↓
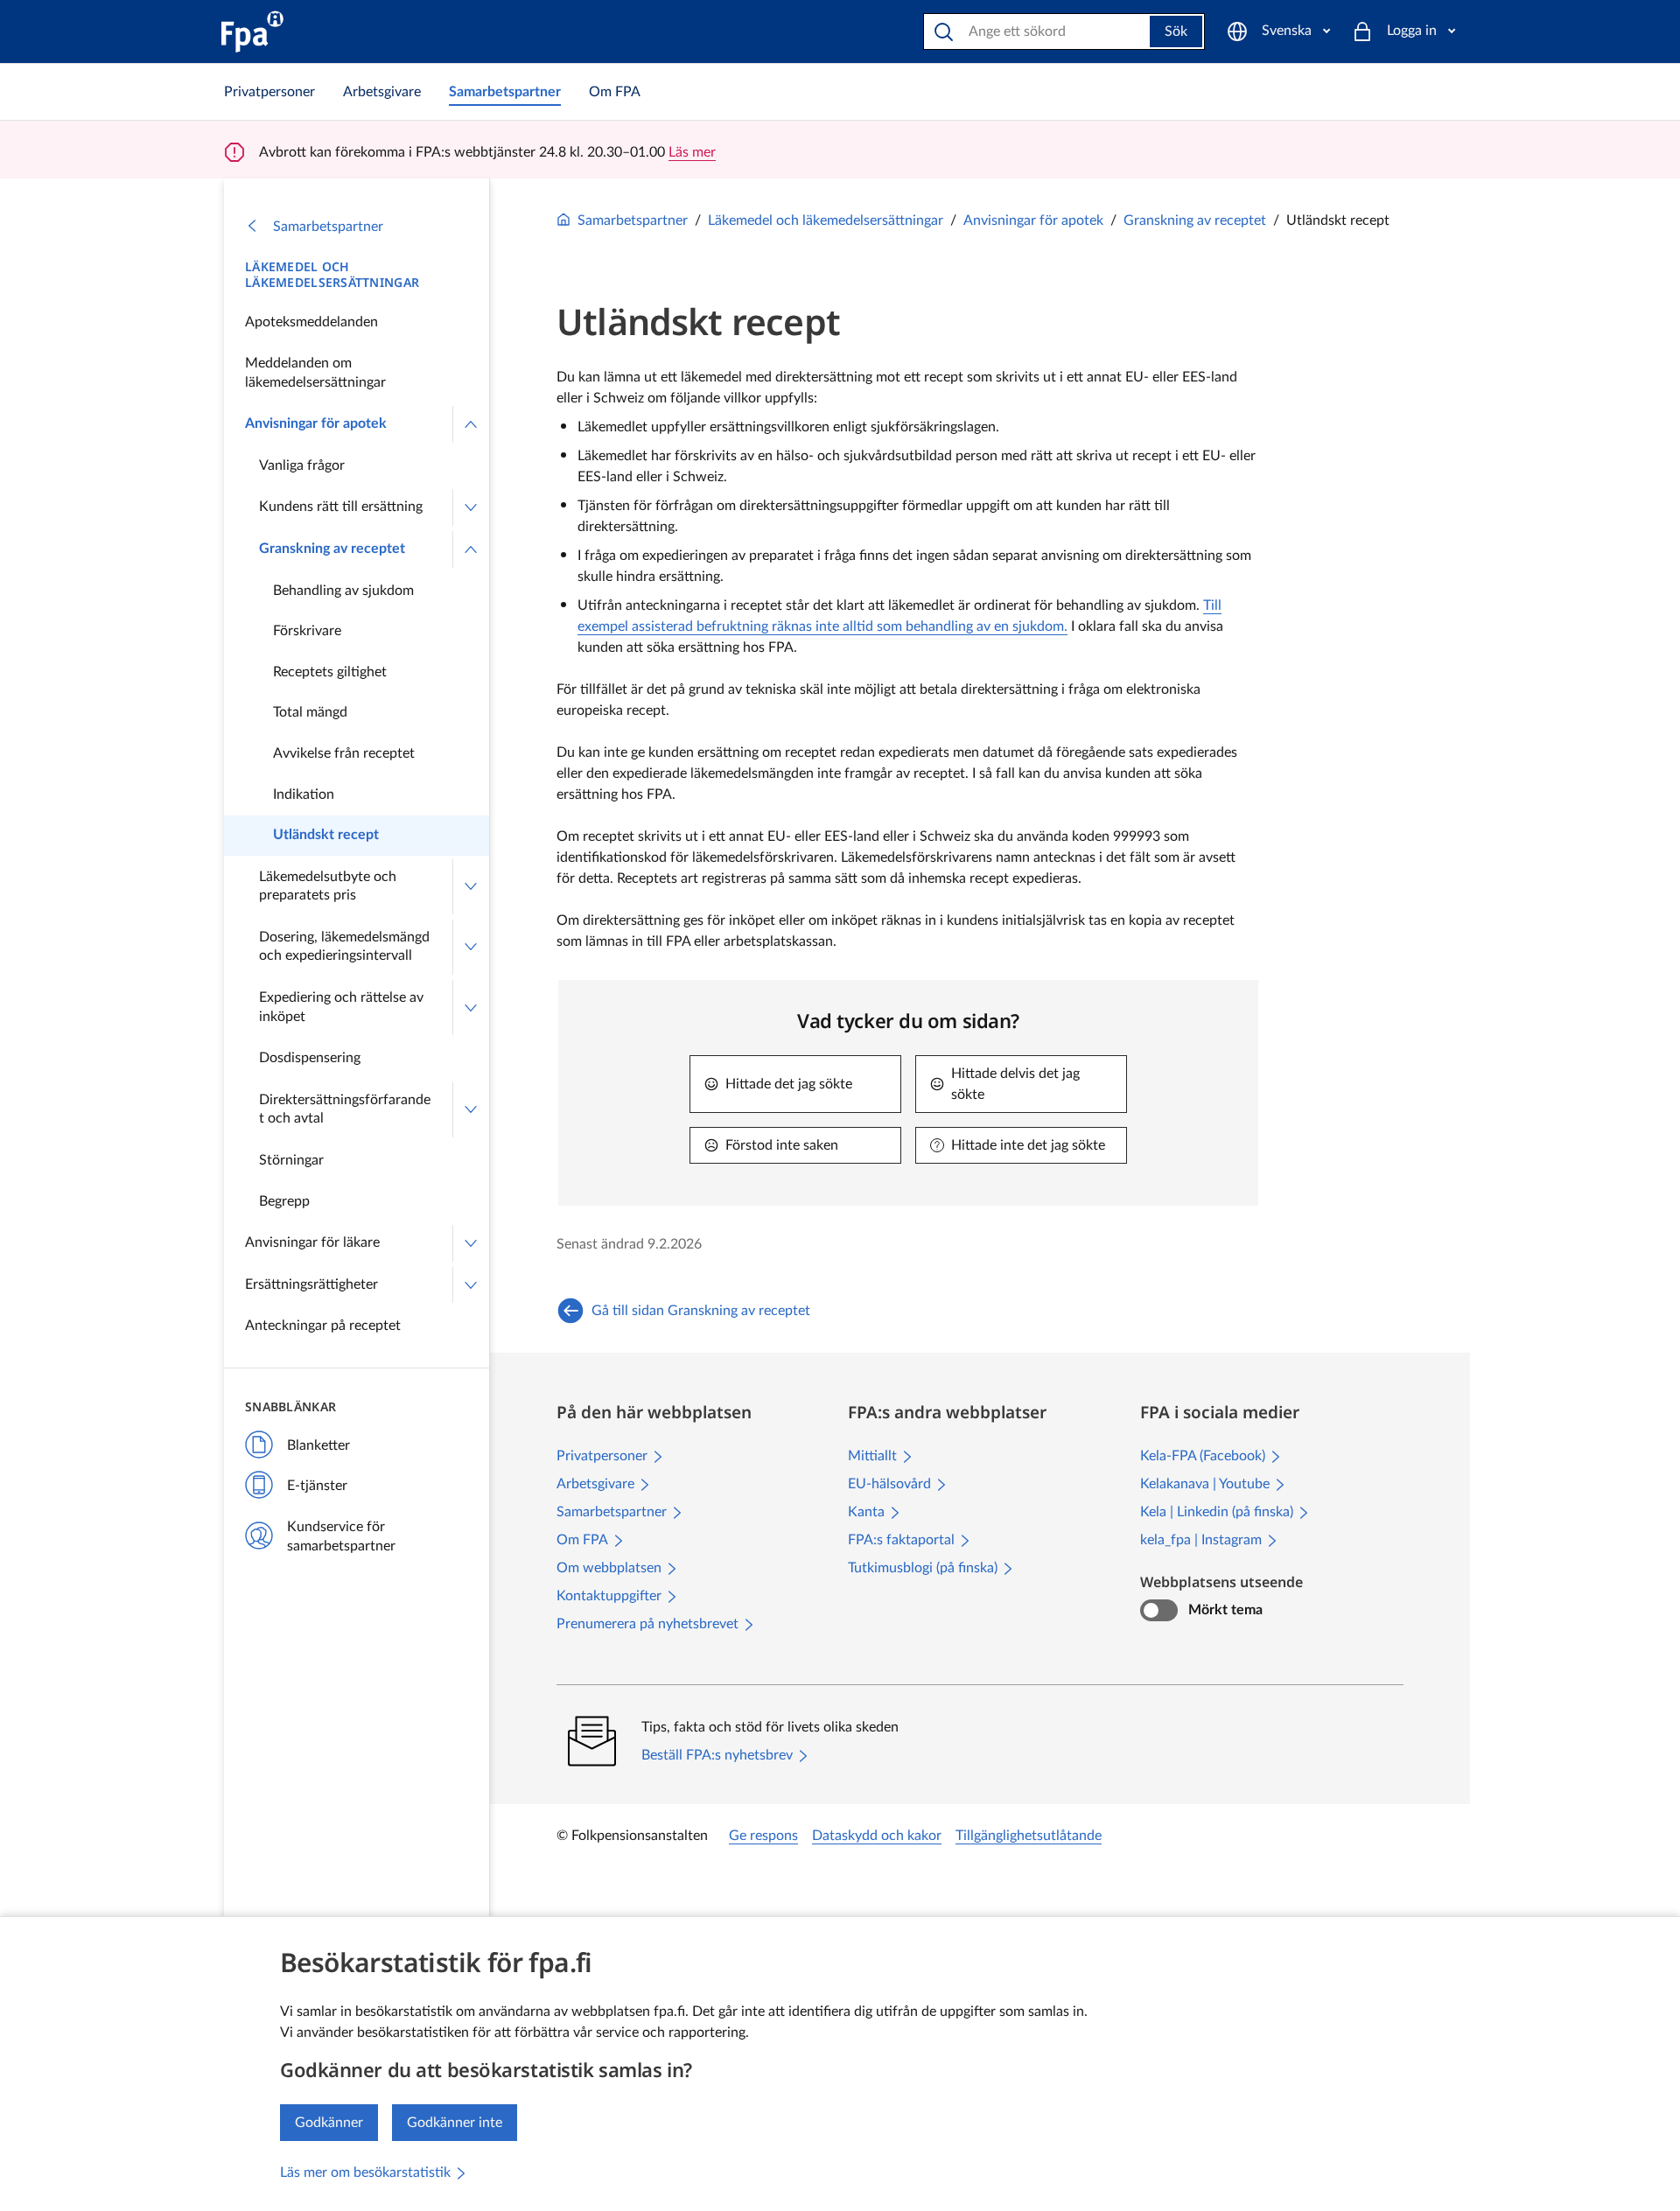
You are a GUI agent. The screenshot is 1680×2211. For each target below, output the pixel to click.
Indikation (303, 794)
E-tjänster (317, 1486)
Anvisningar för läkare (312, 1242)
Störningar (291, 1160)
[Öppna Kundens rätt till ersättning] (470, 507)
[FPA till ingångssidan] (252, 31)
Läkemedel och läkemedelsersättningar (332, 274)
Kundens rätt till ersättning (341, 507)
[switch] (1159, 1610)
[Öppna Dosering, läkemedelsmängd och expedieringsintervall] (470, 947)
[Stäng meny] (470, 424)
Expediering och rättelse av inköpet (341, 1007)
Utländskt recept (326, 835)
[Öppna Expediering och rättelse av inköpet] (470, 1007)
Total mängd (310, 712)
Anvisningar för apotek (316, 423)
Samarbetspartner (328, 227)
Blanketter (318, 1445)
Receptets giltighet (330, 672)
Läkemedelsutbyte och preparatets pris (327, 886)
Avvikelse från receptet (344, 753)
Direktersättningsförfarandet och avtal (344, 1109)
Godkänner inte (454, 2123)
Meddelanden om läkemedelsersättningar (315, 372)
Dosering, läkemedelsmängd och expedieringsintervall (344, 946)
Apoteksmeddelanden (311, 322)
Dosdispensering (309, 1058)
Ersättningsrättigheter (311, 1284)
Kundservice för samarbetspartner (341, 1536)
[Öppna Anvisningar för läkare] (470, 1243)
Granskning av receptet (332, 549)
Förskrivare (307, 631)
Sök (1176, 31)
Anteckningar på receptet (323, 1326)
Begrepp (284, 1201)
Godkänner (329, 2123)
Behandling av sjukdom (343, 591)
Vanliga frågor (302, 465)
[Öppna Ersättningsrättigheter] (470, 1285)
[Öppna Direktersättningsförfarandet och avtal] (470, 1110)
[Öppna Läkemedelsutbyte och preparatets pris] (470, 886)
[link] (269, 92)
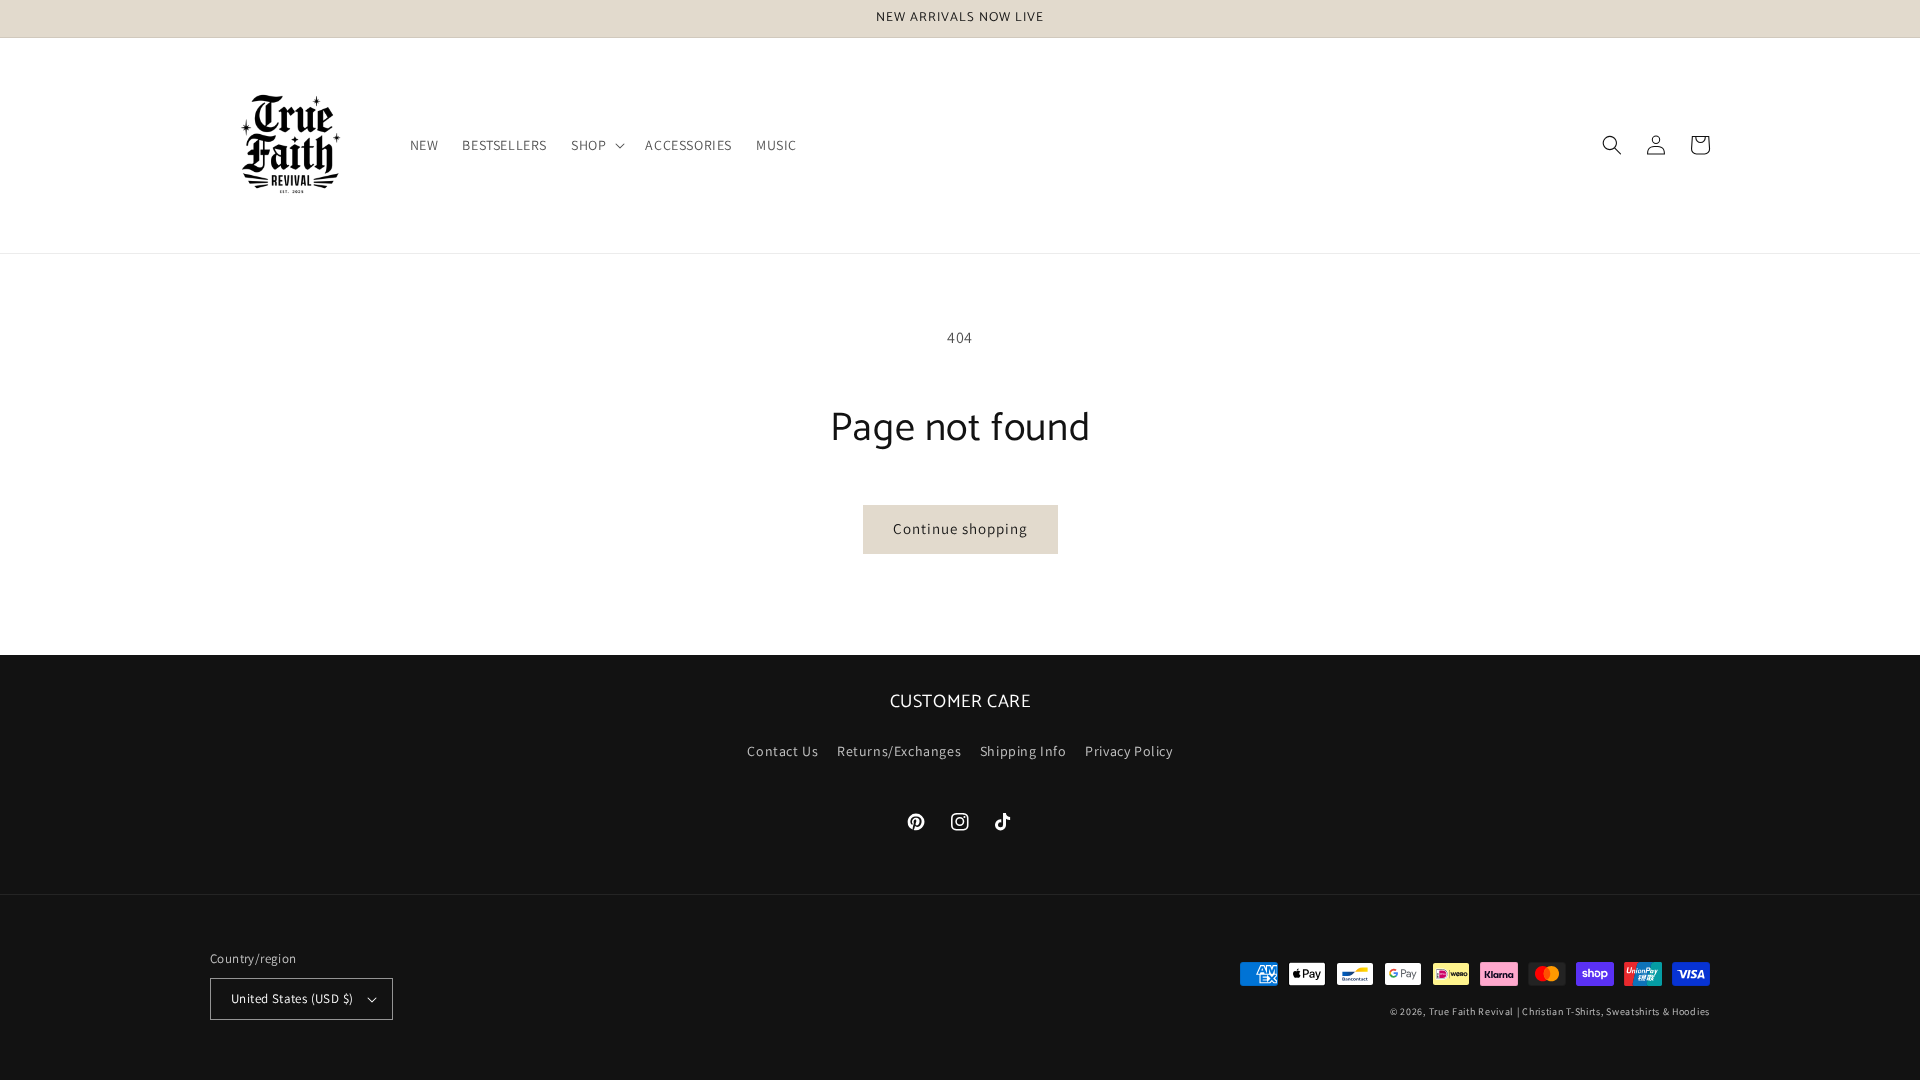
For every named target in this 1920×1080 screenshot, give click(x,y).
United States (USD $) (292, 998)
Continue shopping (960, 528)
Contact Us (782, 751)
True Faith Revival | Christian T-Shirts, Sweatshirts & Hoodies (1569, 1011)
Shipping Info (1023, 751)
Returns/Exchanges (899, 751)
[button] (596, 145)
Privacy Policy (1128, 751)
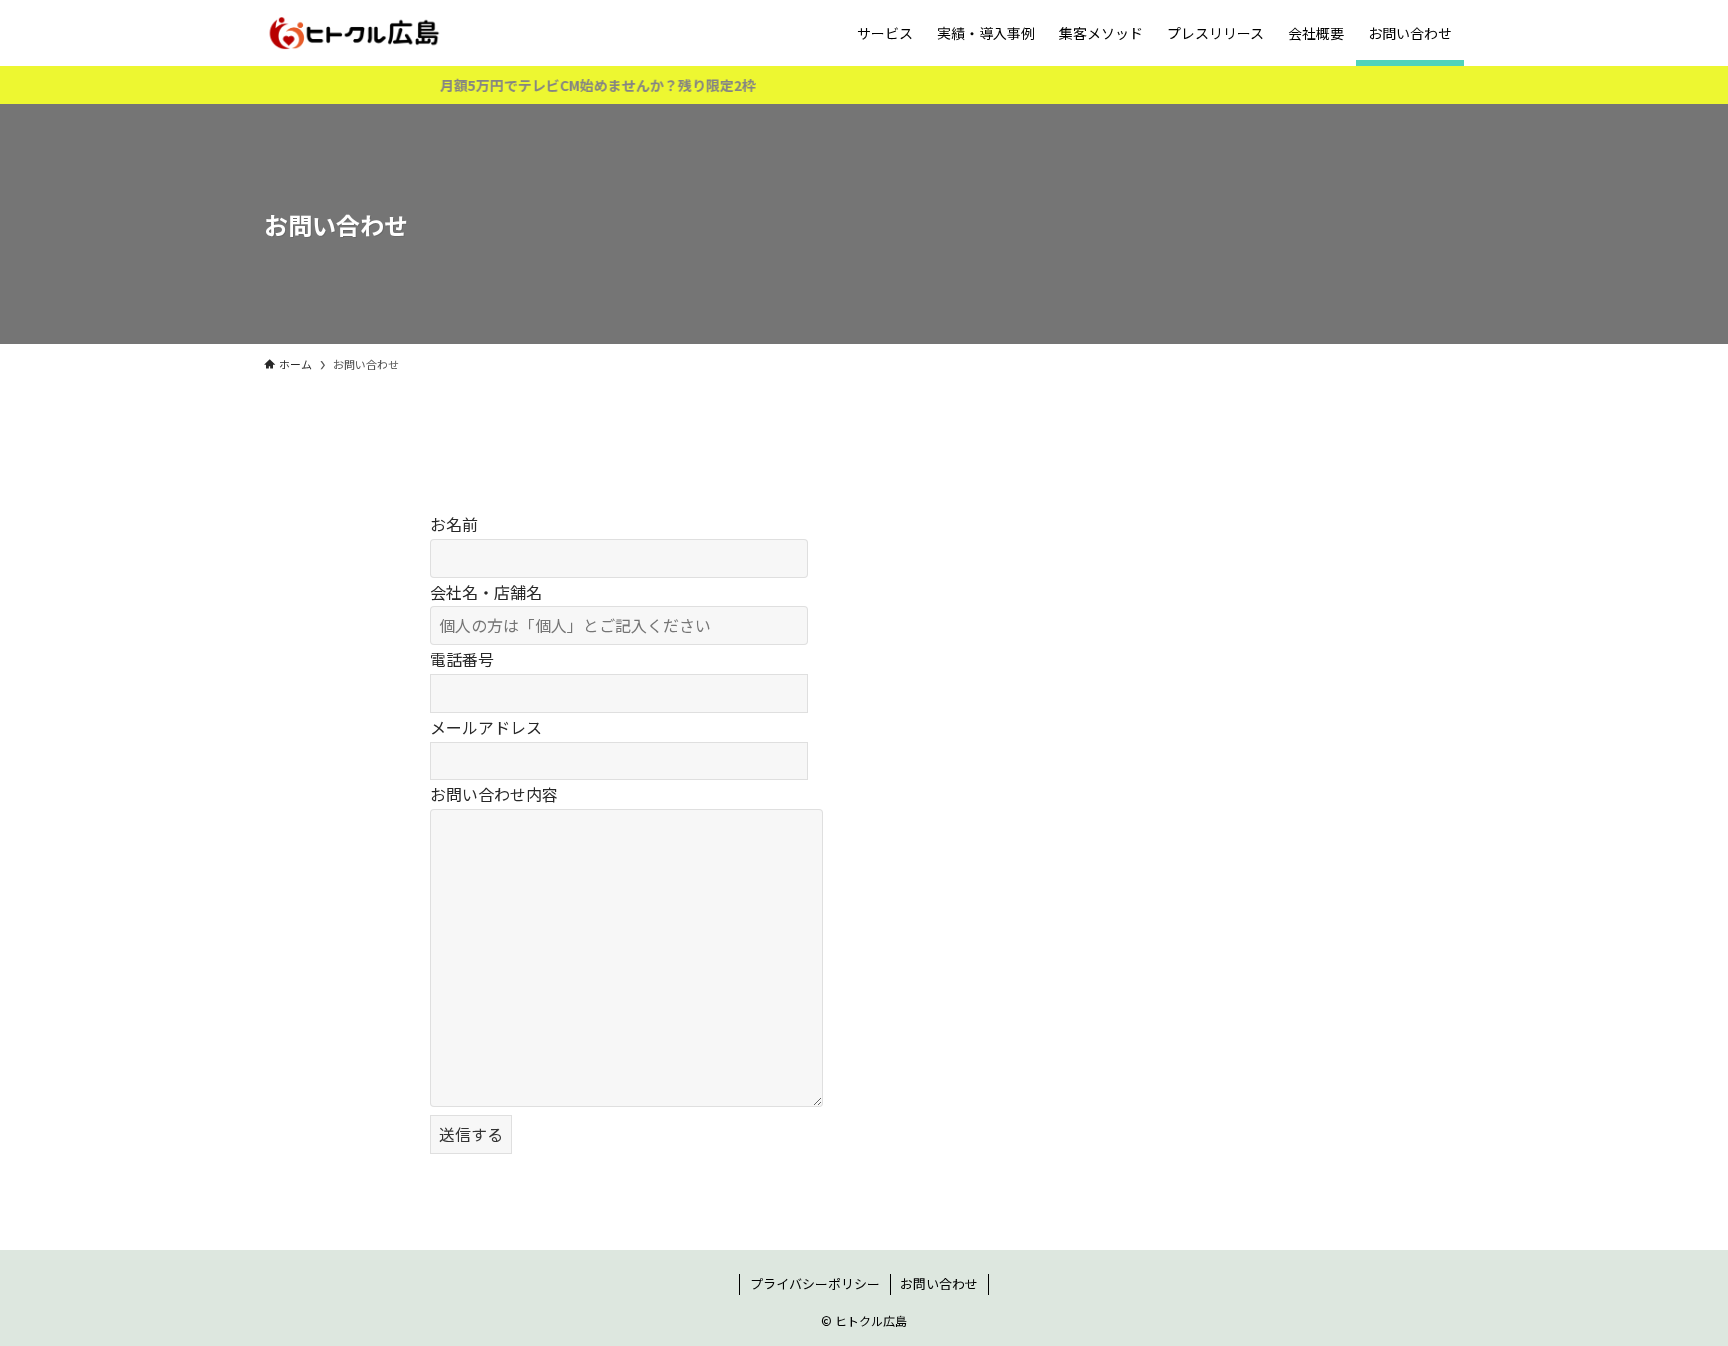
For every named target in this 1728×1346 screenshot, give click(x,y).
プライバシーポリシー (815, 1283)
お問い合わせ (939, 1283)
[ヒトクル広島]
↑
*To do:*
A verbatim copy is needed of the lines running from the line with "United States (USD $) (292, 998)" to the end of the data above, both included. Keep the pictures out of it.

*Exercise answer:*
United States (USD $) (292, 998)
Continue shopping (960, 528)
Contact Us (782, 751)
True Faith Revival | Christian T-Shirts, Sweatshirts & Hoodies (1569, 1011)
Shipping Info (1023, 751)
Returns/Exchanges (899, 751)
[button] (596, 145)
Privacy Policy (1128, 751)
For every named target in this 1728×1346 screenshot, give click(x,y).
プライバシーポリシー (815, 1283)
お問い合わせ (939, 1283)
[ヒトクル広島]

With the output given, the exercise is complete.